Pakistan People's Party (PPP) and a Pushtoon nationalist group outrightly rejected when PML-N chief Nawaz Sharif formally floated the idea three days ago. But a spokesperson for Sharif told Business Recorder on Friday the former premier believed that the government of all political parties could steer Pakistan out of uncertainty regardless of how others conceived it.
"We don't need endorsement (for our demand) either from the government or from any political party...we know this is what suits Pakistan best," said Zahim Qadri, a personal spokesman for Nawaz Sharif, "But if our leaders decide, we can talk to them."
Qadri said a central executive committee (CEC) of PML-N that met last month would again meet in days to decide how other parties should be taken onboard about the demand.
Parliamentary polls in Pakistan are due next month but Sharif wants a rescheduling for an indefinite period to give way to the formation of a national government without any role by President Musharraf and reestablishment of an independent election commission.
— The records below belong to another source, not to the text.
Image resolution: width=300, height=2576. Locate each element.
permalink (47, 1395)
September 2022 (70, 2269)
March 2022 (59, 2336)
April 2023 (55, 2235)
Other parties also have reservations about the credibility of polls under President Pervez Musharraf and they do doubt the impartiality of the Election Commission but do not press for the national government.
"If other parties too, can't work with Musharraf, then why they contest elections under him. Ultimately, they will have to come to what we are demanding today," said another PML-N leader, who didn't want to be named.
Sharif, the man ousted by Musharraf in a bloodless coup eight years ago, has said that a solution to Pakistan's problems lies in stepping down of the president and subsequent formation of a national government without him.